(Work required):
There is a line below that contains "Where should I click to: Click the Citations". Please reproduce it and all following lines exactly, through the final one.

[Dataset records]
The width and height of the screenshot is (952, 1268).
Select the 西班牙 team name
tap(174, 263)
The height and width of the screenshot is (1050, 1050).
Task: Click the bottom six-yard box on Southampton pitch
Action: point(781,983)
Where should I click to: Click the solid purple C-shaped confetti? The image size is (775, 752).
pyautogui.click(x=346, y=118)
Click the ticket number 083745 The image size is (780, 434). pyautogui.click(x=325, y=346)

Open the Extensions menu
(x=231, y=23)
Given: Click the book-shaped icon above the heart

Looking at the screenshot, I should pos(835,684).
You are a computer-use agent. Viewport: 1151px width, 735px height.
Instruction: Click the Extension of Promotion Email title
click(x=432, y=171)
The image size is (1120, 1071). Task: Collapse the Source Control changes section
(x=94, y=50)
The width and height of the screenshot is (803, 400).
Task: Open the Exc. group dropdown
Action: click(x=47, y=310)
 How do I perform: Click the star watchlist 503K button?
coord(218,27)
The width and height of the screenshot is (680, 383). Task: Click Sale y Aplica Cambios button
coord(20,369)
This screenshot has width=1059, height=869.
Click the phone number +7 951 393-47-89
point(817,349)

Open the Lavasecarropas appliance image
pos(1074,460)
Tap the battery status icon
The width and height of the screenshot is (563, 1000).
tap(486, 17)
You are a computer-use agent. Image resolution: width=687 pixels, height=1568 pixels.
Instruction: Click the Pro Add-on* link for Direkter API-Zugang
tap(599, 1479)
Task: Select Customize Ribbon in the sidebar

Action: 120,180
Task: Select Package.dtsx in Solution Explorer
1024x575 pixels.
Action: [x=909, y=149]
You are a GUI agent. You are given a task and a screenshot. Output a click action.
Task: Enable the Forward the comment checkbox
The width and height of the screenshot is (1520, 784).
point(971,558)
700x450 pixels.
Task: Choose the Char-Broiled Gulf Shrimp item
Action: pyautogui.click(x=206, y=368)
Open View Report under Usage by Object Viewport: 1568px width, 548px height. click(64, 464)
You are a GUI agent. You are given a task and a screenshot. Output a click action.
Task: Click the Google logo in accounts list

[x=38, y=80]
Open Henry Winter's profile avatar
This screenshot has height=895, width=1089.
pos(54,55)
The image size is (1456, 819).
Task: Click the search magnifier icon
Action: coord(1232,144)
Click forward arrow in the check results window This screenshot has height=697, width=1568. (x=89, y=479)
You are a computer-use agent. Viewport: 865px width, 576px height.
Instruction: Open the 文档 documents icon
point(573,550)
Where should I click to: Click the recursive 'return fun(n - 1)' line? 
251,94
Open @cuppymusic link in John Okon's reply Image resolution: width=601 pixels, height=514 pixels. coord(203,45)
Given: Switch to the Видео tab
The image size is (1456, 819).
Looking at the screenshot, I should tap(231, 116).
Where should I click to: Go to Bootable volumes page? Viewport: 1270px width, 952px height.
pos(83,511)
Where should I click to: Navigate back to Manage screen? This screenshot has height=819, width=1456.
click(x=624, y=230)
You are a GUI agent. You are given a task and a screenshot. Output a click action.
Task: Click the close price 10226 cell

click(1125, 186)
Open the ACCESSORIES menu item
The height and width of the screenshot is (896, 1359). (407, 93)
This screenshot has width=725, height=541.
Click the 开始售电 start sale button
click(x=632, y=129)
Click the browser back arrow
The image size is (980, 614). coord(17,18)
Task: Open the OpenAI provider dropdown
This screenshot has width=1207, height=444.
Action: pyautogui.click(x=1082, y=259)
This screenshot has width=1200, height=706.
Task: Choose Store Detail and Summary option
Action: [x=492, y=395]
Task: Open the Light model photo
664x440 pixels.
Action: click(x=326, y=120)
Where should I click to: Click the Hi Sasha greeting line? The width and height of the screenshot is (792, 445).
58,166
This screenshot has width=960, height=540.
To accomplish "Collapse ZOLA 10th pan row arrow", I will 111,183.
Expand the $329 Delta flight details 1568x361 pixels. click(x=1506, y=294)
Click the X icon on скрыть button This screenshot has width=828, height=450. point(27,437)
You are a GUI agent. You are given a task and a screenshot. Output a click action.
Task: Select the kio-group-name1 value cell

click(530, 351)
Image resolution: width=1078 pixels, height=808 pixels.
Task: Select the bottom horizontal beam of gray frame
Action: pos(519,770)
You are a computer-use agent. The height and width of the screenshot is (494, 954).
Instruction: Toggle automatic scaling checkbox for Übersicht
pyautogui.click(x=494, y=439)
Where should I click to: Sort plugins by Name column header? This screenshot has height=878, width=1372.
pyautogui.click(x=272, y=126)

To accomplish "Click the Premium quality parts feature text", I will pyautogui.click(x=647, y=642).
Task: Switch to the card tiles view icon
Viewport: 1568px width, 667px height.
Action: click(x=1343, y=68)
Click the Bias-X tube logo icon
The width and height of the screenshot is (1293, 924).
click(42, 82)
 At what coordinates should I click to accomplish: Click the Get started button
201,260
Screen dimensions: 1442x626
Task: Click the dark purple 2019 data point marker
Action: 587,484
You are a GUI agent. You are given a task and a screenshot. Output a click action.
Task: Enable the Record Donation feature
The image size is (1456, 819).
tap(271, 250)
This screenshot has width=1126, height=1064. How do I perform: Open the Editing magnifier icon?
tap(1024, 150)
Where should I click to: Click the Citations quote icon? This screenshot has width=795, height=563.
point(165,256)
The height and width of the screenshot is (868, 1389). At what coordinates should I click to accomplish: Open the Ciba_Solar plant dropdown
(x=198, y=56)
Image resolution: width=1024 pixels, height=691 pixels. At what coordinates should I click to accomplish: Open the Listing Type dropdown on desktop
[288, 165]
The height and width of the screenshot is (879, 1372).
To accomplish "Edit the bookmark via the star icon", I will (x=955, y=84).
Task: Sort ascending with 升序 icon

(Answer box):
Where should I click to: Click the Citations quote icon? This screenshot has width=795, height=563.
point(165,256)
The height and width of the screenshot is (868, 1389). At what coordinates should I click to accomplish: Open the Ciba_Solar plant dropdown
(x=198, y=56)
Image resolution: width=1024 pixels, height=691 pixels. At what coordinates should I click to accomplish: Open the Listing Type dropdown on desktop
[288, 165]
The height and width of the screenshot is (879, 1372).
To accomplish "Edit the bookmark via the star icon", I will (x=955, y=84).
Task: Sort ascending with 升序 icon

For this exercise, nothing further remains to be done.